Jogadoras do Iranduba de Santa Catarina que foi a sensação do Brasileiro de 2017. [Reprodução]
Oito equipes seriam convidadas para o torneio: os seis melhores da Série A1 (Santos, Corinthians, Flamengo, Iranduba, Kindermann e Rio Preto) e os finalistas da Série A2 (Portuguesa e Pinheirense-PA). A realização depende da aprovação do presidente da CBF, Marco Polo Del Nero.

O coordenador de futebol feminino da CBF, Marco Aurélio Cunha, afirmou que a entidade trabalha para atender aos clubes e melhorar o Brasileiro. “Estamos estudando alternativas.
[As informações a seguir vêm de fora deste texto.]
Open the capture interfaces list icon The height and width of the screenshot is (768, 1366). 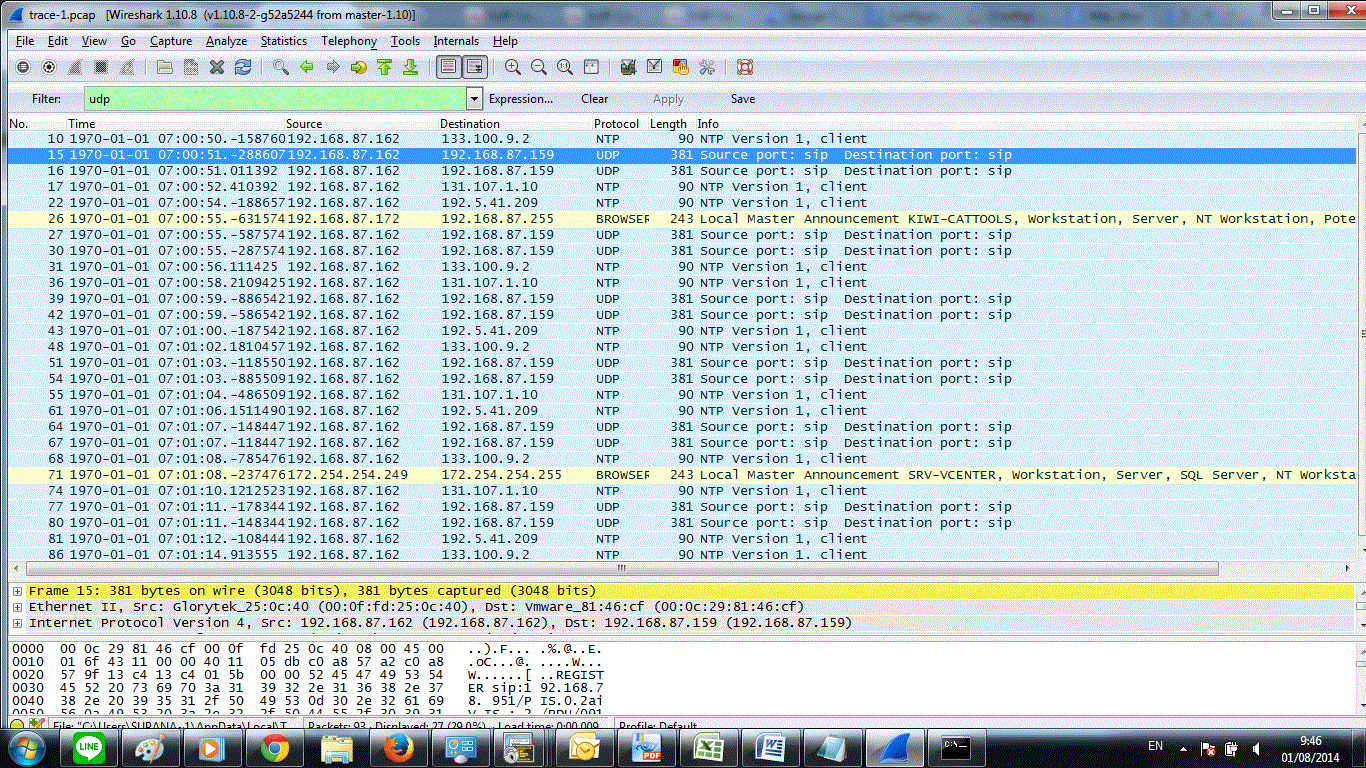[x=23, y=67]
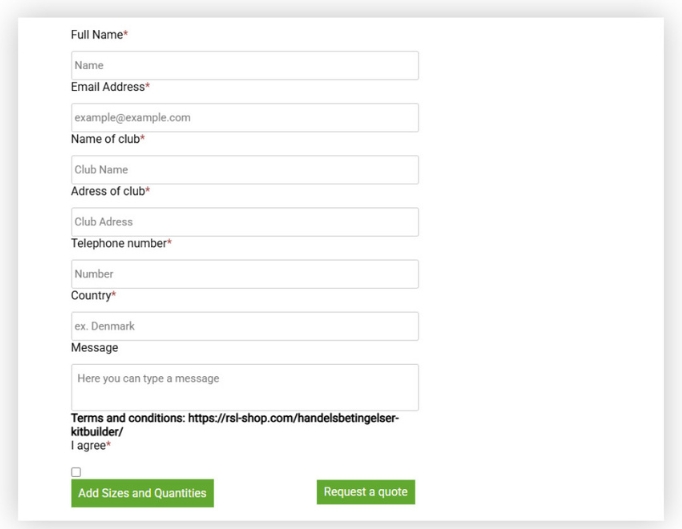Click into the Club Adress field
This screenshot has width=682, height=529.
[244, 222]
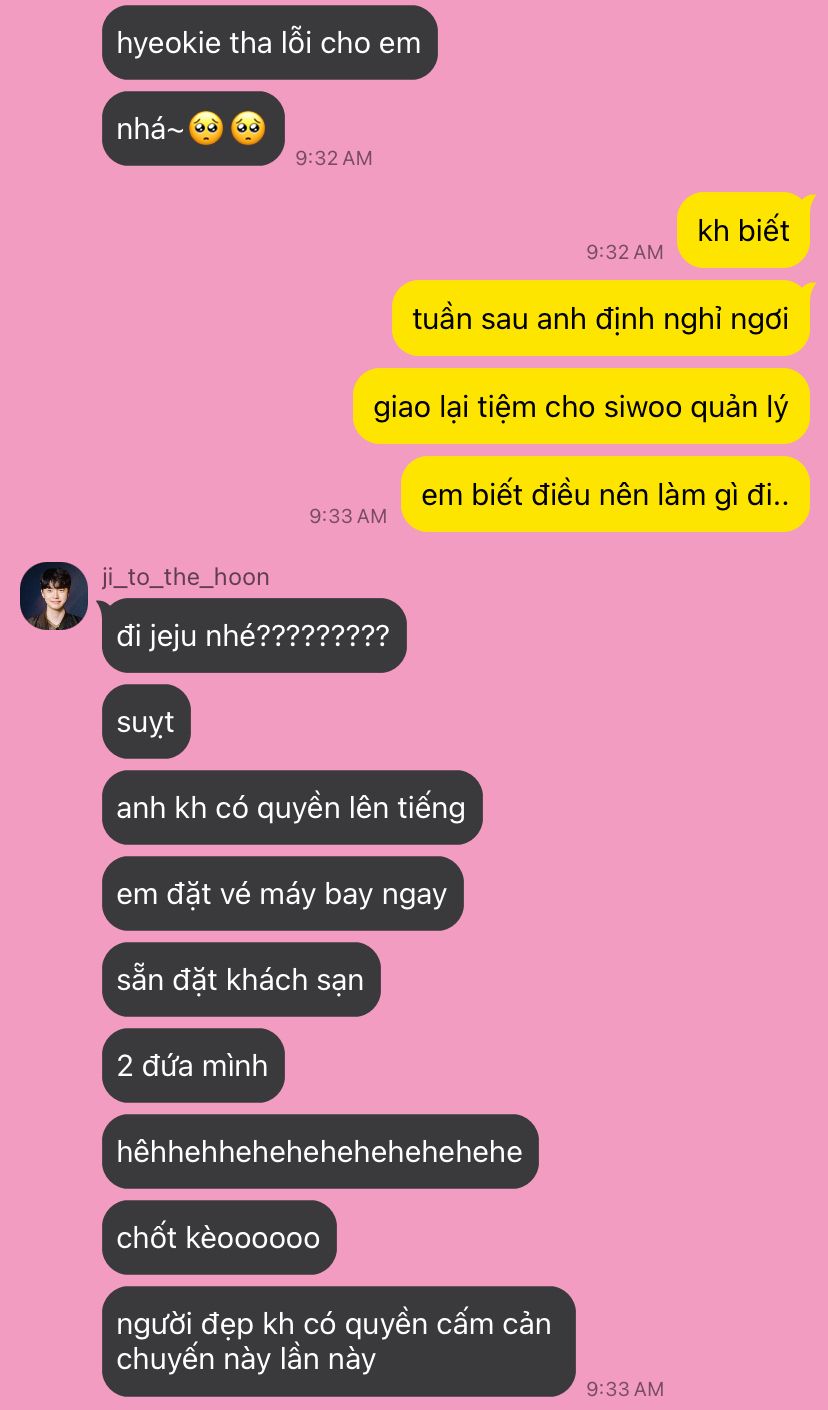This screenshot has height=1410, width=828.
Task: Select the last message 'người đẹp kh có quyền cấm cản'
Action: tap(339, 1341)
Devemos ter ajustes para o próximo ano e a tendencia é melhorar cada vez mais“, disse o dirigente que não vê a Copa do Brasil como solução. “O formato da Copa do Brasil é bonito, mas não é a solução, já que o time pode disputar dois jogos e ser eliminado“, afirmou.

O Brasileiro é promovido pela SportPromotion e a Kleper, em parceria com a CBF. Patrocinador do torneio, a Caixa destina verba de R$ 10 milhões por ano. A organização paga transporte, alimentação e hospedagem dos times.

Os clubes da série A1 recebem R$ 10 mil por jogo como mandante, R$ 5 mil como visitante e premiação pela colocação.